TASK OBJECTIVE:
For the listing that follows, give again exactly the lines from the one with "カップ＆ソーサー (386, 1897)" to the one with "金襴手 (322, 1959)", including both.

EXERCISE MATERIAL:

○ ○ ○ ○ ○

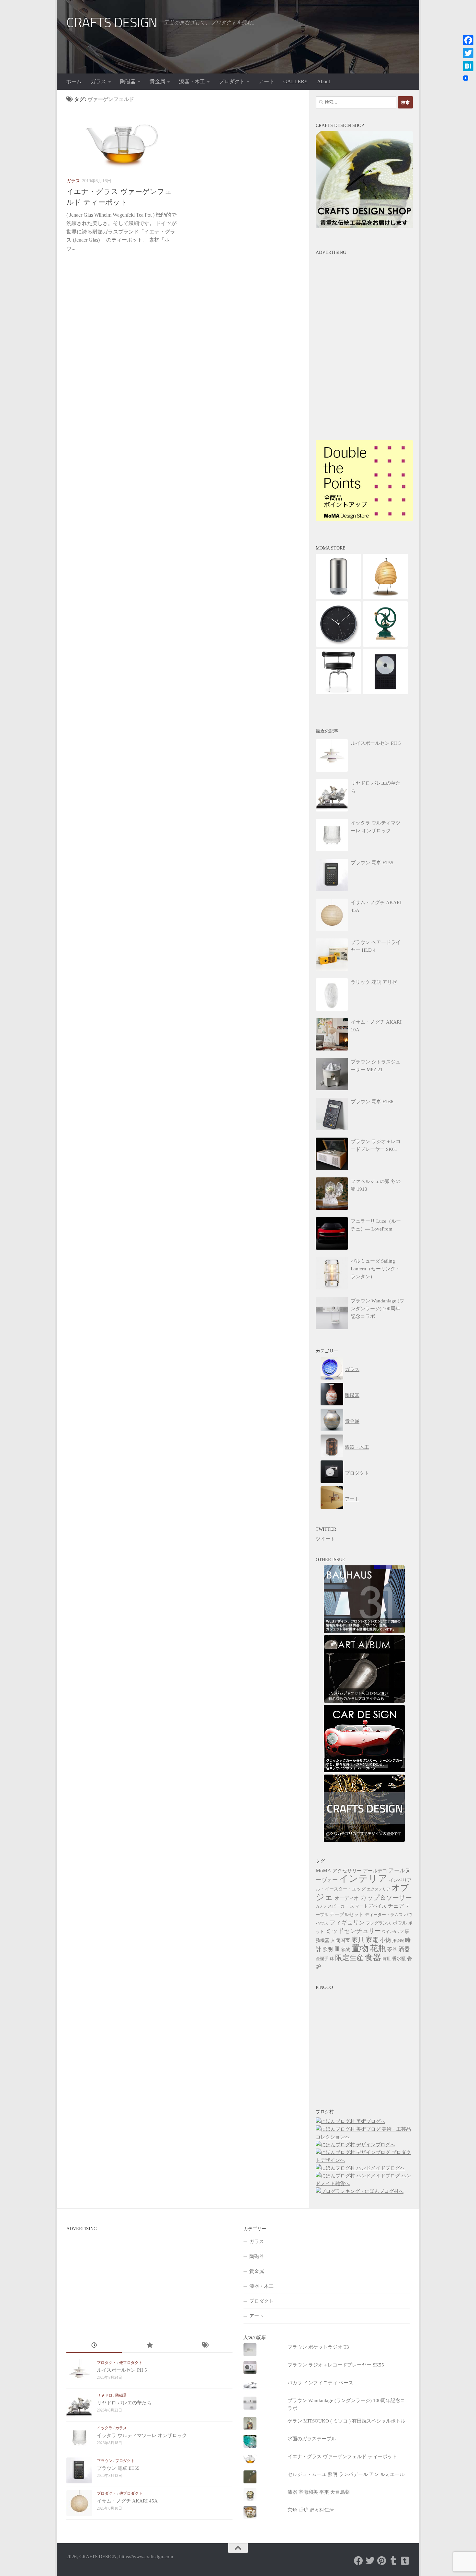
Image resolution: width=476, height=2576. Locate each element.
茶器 (392, 1949)
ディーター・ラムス (384, 1914)
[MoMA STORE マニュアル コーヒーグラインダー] (385, 645)
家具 (357, 1939)
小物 (385, 1940)
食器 (373, 1957)
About (323, 81)
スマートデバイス (368, 1906)
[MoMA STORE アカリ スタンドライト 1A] (385, 597)
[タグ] (204, 2346)
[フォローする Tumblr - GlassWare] (393, 2560)
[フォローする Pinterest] (381, 2560)
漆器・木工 (192, 81)
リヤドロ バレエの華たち (124, 2402)
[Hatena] (468, 66)
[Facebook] (468, 40)
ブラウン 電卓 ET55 (118, 2468)
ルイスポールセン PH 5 (122, 2370)
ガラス (98, 81)
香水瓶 (399, 1958)
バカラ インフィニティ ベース (320, 2382)
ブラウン (104, 2460)
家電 (372, 1939)
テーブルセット (347, 1914)
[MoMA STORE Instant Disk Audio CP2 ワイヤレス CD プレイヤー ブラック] (385, 692)
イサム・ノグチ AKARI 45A (127, 2500)
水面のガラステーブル (312, 2438)
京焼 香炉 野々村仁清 (311, 2510)
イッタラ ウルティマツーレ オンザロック (142, 2435)
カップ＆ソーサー (386, 1897)
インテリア (363, 1878)
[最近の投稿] (94, 2346)
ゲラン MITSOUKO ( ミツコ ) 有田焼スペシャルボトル (346, 2420)
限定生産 (349, 1958)
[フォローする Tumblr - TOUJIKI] (405, 2560)
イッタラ (104, 2428)
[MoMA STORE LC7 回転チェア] (338, 692)
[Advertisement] (364, 298)
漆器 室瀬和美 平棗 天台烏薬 (319, 2492)
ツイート (325, 1538)
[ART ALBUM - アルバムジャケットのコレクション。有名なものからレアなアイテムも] (364, 1701)
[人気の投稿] (149, 2346)
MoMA (323, 1870)
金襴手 (322, 1959)
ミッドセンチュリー (353, 1930)
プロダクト (232, 81)
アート (266, 81)
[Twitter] (468, 53)
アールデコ (375, 1870)
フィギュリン (347, 1922)
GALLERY (295, 81)
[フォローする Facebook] (358, 2560)
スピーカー (338, 1906)
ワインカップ (392, 1932)
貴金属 (157, 81)
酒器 (404, 1949)
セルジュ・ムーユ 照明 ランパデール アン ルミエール (346, 2474)
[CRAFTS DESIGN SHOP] (364, 226)
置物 (360, 1948)
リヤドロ (104, 2395)
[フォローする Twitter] (370, 2560)
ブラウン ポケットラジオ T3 (318, 2347)
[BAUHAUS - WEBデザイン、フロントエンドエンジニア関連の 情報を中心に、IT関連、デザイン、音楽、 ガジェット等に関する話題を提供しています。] (364, 1631)
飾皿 (386, 1959)
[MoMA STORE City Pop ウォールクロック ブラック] (338, 645)
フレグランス (378, 1923)
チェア (396, 1906)
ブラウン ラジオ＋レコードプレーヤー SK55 (336, 2364)
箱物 (345, 1949)
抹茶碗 (398, 1940)
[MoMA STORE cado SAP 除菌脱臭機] (338, 597)
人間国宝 (340, 1940)
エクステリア (378, 1889)
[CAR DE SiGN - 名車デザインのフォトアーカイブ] (364, 1770)
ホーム (74, 81)
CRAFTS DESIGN (111, 23)
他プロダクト (130, 2362)
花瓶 (378, 1948)
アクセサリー (347, 1870)
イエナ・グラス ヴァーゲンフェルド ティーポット (342, 2456)
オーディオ (346, 1898)
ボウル (399, 1922)
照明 (328, 1949)
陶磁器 (128, 81)
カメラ (321, 1906)
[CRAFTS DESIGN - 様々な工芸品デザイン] (364, 1840)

○ ○ ○ ○ ○

ANSWER BOX:
カップ＆ソーサー (386, 1897)
インテリア (363, 1878)
[最近の投稿] (94, 2346)
ゲラン MITSOUKO ( ミツコ ) 有田焼スペシャルボトル (346, 2420)
限定生産 (349, 1958)
[フォローする Tumblr - TOUJIKI] (405, 2560)
イッタラ (104, 2428)
[MoMA STORE LC7 回転チェア] (338, 692)
[Advertisement] (364, 298)
漆器 室瀬和美 平棗 天台烏薬 (319, 2492)
ツイート (325, 1538)
[ART ALBUM - アルバムジャケットのコレクション。有名なものからレアなアイテムも] (364, 1701)
[人気の投稿] (149, 2346)
MoMA (323, 1870)
金襴手 (322, 1959)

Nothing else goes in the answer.